ENTRIES.
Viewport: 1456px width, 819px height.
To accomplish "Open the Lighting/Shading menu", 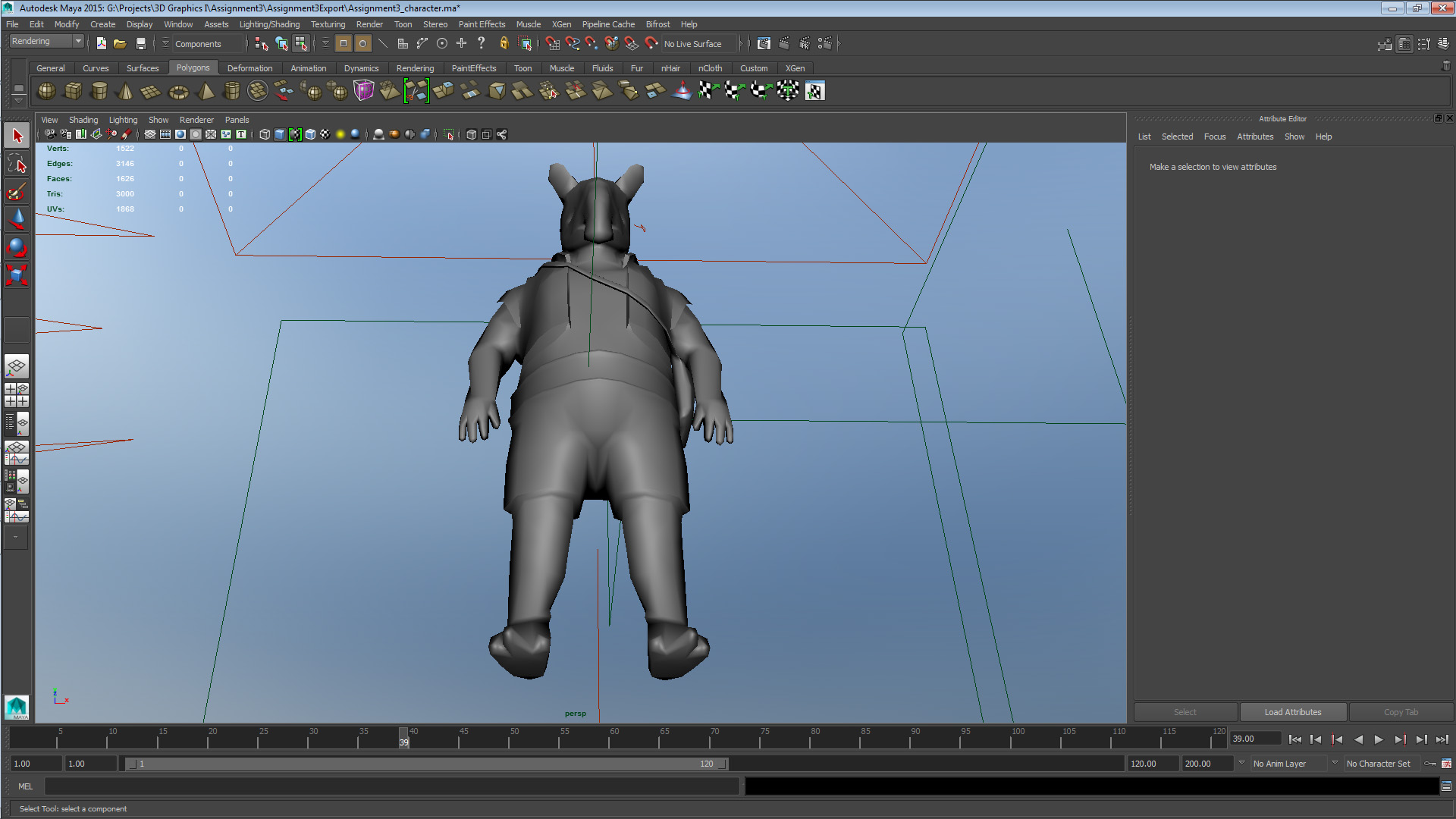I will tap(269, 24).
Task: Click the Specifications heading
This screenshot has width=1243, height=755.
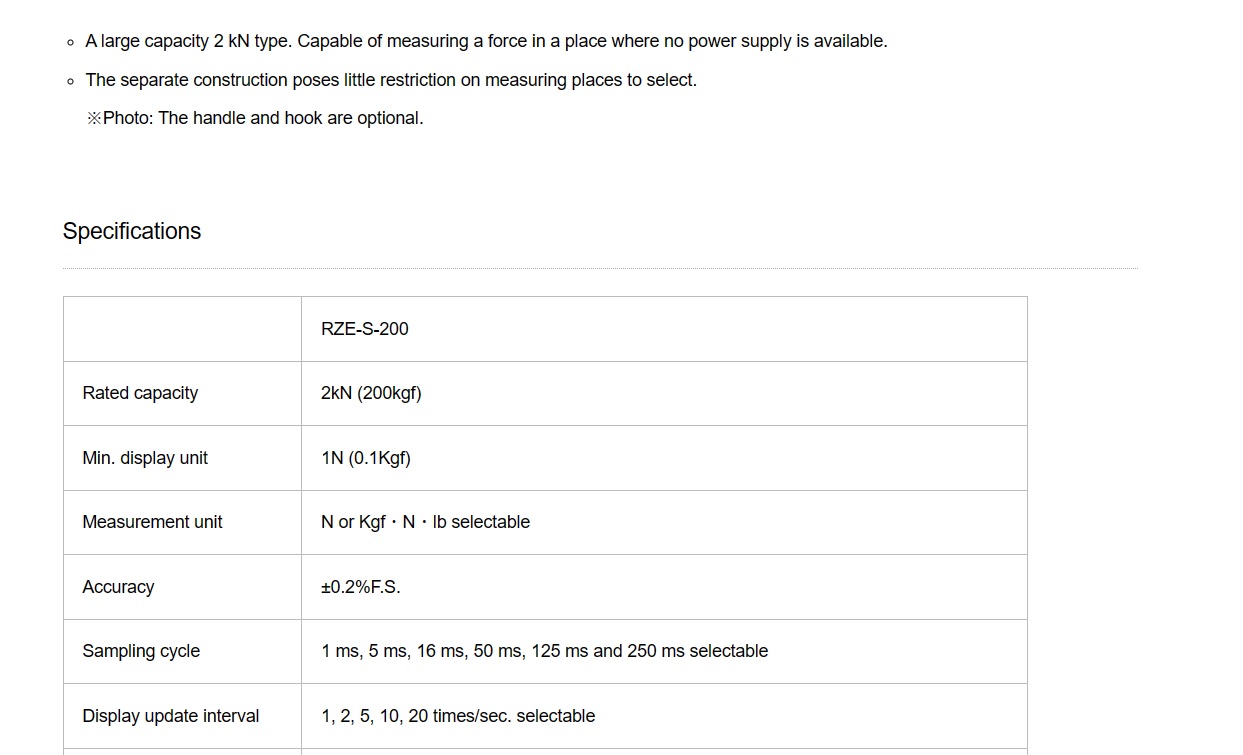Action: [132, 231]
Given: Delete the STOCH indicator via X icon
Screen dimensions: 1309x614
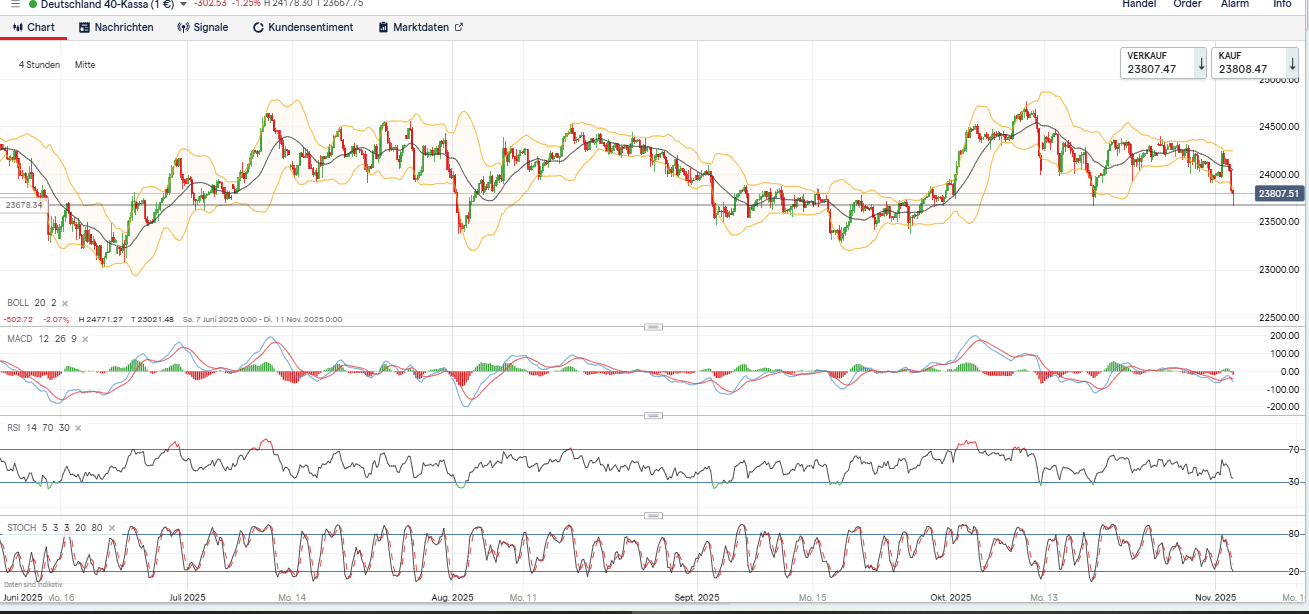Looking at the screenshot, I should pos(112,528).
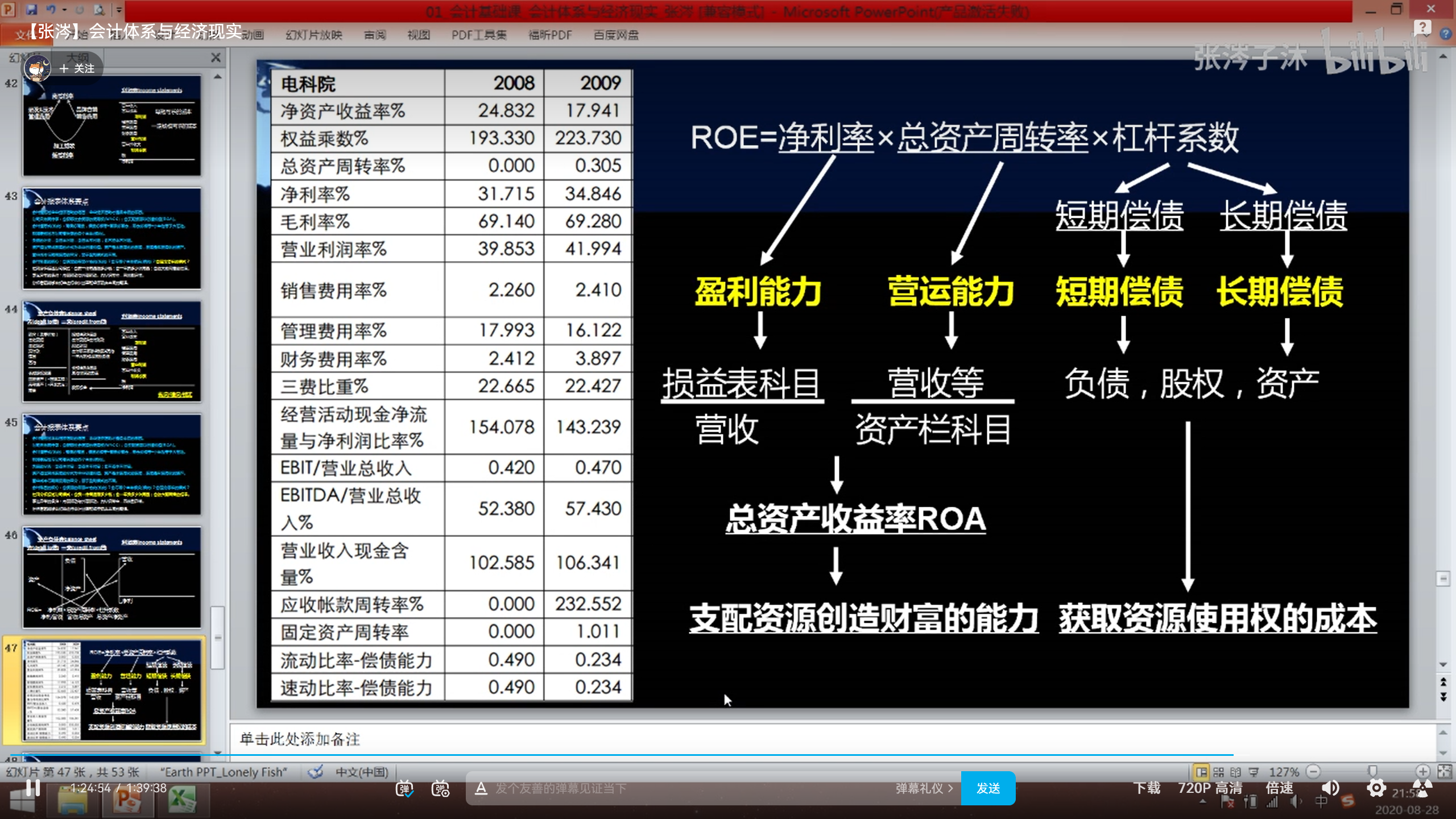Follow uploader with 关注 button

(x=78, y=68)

WHAT TO DO. Arrange the records as a numbered list, beginning at the line that contains "Task: Click the Specifications heading" and running through the end of the records, with blank lines omitted. Leave the pictures out of the answer.

RESULT.
1. Task: Click the Specifications heading
2. This screenshot has width=1243, height=755.
3. Action: [132, 231]
4. Given: Delete the STOCH indicator via X icon
5. Screen dimensions: 1309x614
6. Looking at the screenshot, I should pos(112,528).
7. Follow uploader with 关注 button
8. (x=78, y=68)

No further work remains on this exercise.